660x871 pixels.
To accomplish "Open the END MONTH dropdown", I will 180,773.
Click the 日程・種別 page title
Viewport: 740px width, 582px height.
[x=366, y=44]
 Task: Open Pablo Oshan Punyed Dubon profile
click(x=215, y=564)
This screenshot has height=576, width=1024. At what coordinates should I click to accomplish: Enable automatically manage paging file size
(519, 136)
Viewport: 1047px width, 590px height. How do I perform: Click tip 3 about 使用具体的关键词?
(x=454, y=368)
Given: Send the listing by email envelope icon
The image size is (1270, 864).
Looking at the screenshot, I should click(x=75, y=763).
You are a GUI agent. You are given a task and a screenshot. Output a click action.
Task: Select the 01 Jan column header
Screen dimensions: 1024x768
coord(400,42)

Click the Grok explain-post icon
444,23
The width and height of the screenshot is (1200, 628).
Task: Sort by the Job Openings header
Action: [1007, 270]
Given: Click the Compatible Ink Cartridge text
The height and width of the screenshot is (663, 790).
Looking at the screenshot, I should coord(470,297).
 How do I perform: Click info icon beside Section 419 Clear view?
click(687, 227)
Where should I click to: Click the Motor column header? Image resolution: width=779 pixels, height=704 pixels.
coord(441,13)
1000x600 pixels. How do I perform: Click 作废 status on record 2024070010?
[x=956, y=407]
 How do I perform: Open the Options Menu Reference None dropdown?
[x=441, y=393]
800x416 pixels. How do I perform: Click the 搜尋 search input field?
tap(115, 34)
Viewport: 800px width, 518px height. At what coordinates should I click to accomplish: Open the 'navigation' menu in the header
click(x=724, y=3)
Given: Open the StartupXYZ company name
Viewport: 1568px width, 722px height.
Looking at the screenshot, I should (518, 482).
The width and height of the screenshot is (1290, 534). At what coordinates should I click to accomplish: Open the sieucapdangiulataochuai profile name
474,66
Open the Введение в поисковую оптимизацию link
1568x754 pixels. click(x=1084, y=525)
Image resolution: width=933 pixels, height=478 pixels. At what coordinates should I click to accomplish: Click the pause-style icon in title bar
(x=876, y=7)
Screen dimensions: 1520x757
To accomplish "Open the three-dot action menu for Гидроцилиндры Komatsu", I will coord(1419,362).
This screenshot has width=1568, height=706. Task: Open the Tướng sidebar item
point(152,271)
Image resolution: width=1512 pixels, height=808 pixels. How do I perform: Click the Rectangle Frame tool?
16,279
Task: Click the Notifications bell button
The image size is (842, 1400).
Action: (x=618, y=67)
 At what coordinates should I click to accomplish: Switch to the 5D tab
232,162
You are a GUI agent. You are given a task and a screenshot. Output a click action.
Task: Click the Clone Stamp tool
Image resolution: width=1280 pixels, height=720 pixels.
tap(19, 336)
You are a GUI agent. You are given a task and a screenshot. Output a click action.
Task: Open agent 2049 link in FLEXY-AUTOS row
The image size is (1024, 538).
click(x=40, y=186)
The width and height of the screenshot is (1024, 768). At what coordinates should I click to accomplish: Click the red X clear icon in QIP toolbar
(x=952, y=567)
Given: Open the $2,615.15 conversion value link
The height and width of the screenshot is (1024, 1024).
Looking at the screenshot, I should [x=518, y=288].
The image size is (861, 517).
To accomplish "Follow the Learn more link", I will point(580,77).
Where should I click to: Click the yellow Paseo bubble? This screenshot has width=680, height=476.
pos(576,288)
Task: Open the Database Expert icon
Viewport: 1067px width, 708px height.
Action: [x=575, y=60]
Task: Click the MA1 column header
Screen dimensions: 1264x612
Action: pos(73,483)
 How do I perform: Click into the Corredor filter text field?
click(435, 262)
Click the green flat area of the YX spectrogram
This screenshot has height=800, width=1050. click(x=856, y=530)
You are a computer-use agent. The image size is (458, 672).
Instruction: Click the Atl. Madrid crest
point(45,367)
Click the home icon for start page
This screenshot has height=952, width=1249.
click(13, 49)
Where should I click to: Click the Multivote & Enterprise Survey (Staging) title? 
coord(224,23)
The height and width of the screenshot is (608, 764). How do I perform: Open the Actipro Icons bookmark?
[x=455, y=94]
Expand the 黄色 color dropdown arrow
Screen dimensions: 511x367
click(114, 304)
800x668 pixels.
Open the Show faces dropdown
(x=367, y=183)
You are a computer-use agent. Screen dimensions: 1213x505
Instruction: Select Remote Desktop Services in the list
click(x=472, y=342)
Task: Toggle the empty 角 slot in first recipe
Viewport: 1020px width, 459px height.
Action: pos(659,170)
════════════════════
● How to complete this task: Take the lines from the first line of the records through the line holding "Given: Send the", both included, and please reproduce them exactly with nothing added.

● Result for this exercise:
660x871 pixels.
To accomplish "Open the END MONTH dropdown", I will 180,773.
Click the 日程・種別 page title
Viewport: 740px width, 582px height.
[x=366, y=44]
 Task: Open Pablo Oshan Punyed Dubon profile
click(x=215, y=564)
This screenshot has height=576, width=1024. At what coordinates should I click to accomplish: Enable automatically manage paging file size
(519, 136)
Viewport: 1047px width, 590px height. How do I perform: Click tip 3 about 使用具体的关键词?
(x=454, y=368)
Given: Send the listing by email envelope icon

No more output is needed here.